Kedua maknanya yang dikemukakan di atas dapat dipertemukan, karena untuk
mewujudkan keadilan anda memerlukan tolak ukur yang pasti (neraca/timbangan)
dan sebaliknya bila anda menggunakan timbangan yang benar dan baik pasti akan
lahir keadilan. Hanya saja kita jika kita memahami ayat ini ditunjukkan kepada
kaum muslimin, maka memahami sebagi timbangan lebih tepat dan sesuai. Sedang
dalam surat al-An’am karena ia adalah sindiran kepada kaum musyrikin, maka
disana digunakan kata bilqis yang berarti adil untuk mengisyaratkan bahwa transaksi
yang mereka lakukan bukanlah yang bersifat adil. Demikian Ibn Asyur.
Penyempurnaan takaran dan
timbangan oleh ayat di atas dinyatakan baik dan lebih bagus akibatnya. Ini
karna menyempurnaan takaran atau timbangan melahirkan rasa aman, ketentraman
dan kesejahteraan hidup bermasyarakat. Kesemuanya dapat tercapai melalui
keharmonisan antara anggota masyarakat, yang antara lain bila masing-masing
memberi apa yang berlebihan dari kebutuhannya dan menerima yang seimbang dengan
haknya. Ini tentu saja memerlukan rasa aman yang menyangkut alat ukur, baik
takaran maupun timbangan. Siapa yang membenarkan bagi dirinya mengurangi hak
seseorang, maka itu mengantarnya membenarkan perlakuan serupa kepada siapa
saja, dan ini mengantar kepada tersebarnya kecurangan. Bila itu terjadi, maka
rasa aman tidak akan tercipta, dan ini tentu saja tidak berakibat baik bagi
perorangan dan masyarakat. Dalam penafsiran ayat al-Imran 152 al –Imran
penulisan antara lain mengemukakan pandangan Thahir Ibn Asyur tentang
penggunaan perintah aufu setelah
redaksi ayat sebelumnya menggunakan bentuk larangan. Ini menurutnya untuk
mengisyaratkan bahwa mereka dituntut untuk memenuhi secara sempurna timbangan
dan takaran sebagaimana difahami dari kata aufu yang berarti
sempurnakan, sehingga perhatian mereka tidak sekedar pada upaya tidak
mengurangi, tetapi pada penyempurnaannya. Apalagi ketika itu alat ukur masih
sangat sederhana. Kurma dan anggurpun mereka ukur bukan dengan timbangan tetapi
takaran. Hanya emas dan perak yang mereka timbangan. Perintah menyempurnakan
ini juga mengandung dorongan untuk meningkatkan kemurahan hati dan kedermawanan
yang merupakan salah satu yang mereka akui dan bangga sebagai sifat terpuji.
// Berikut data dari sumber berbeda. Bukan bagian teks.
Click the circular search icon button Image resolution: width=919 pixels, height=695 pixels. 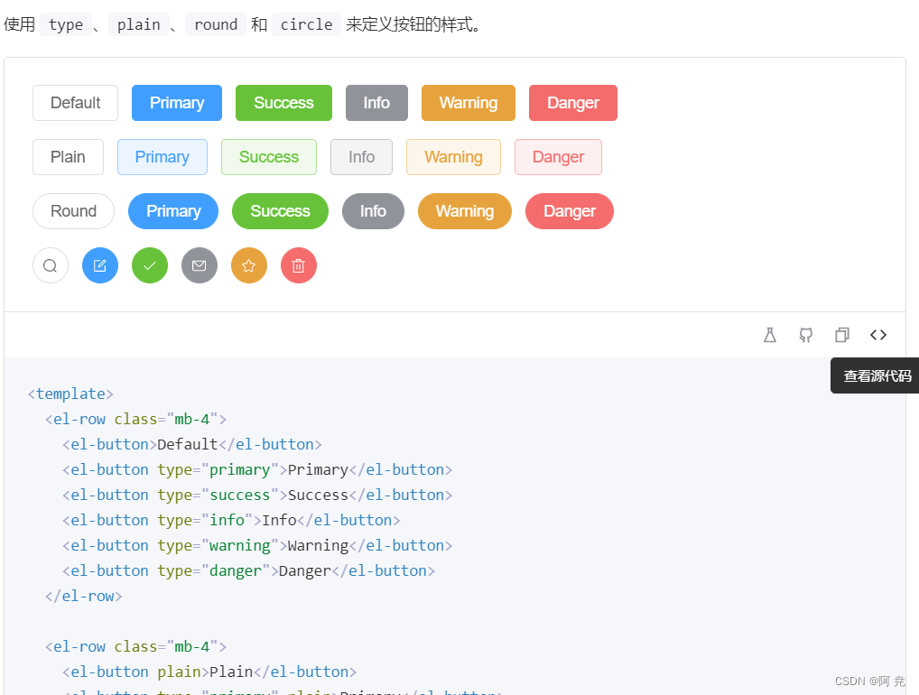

Penggunaan kata idza kiltum
atau apabila kamu menakar merupakan penekanan tentang pentingnya penyempurnaan
takaran, bukan hanya sekali dua kali atau bahkan seringkali, tetapi setiap
melakukan penakaran, kecil atau besar untuk teman atau lawan. Dalam QS.
Al-An’am (6): 152 kata tersebut tidak disebutkan. Hal ini agaknya karena disini
perintah tersebut didahului oleh kata idza /apabila yang mengandung makna
isyarat pengulangan terjadinya sesuatu. Disisi lain ayat ini ditunjukkan kepada
kaum muslimin, sedang ayat al-An’am merupakan sindiran kepada kaum musyrikin.
Seorang muslim dituntut oleh agamanya untuk menyempurnakan hak orang lain,
setiap saat dan sama sekali tidak boleh menganggap remeh hak itu apalagi
mengabaikannya.
Kata ta’wil terambil dari
kata yang berarti kembali. Ta’wil
adalah pengembalian. Akibat dari sesuatu dapat dikembalikan kepada penyebab
awalnya, dari sini kata tersebut difahami dalam arti akibat atau kesudahan
sesuatu.
2.
Tafsiran Surat
Hud ayat 84-85
v Surat Hud ayat 84
وَإِلَى مَدْيَنَ أَخَاهُمْ شُعَيْبًاقلى
قَالَ يَا قَوْمِ اعْبُدُواللهَ مَالَكُمْ مِنْ إلهٍ غَيْرُهُقلى
وَلَا تَنقُصُواالمِكْيَالَ وَالمِيْزَانَ إِنِّى أَراكُمْ بِخَيْرٍ وَإِنِّى
أَخَافُ عَلَيْكُمْ عَذَابَ يَوْمٍ مُحِيْطٍ (هود: 84)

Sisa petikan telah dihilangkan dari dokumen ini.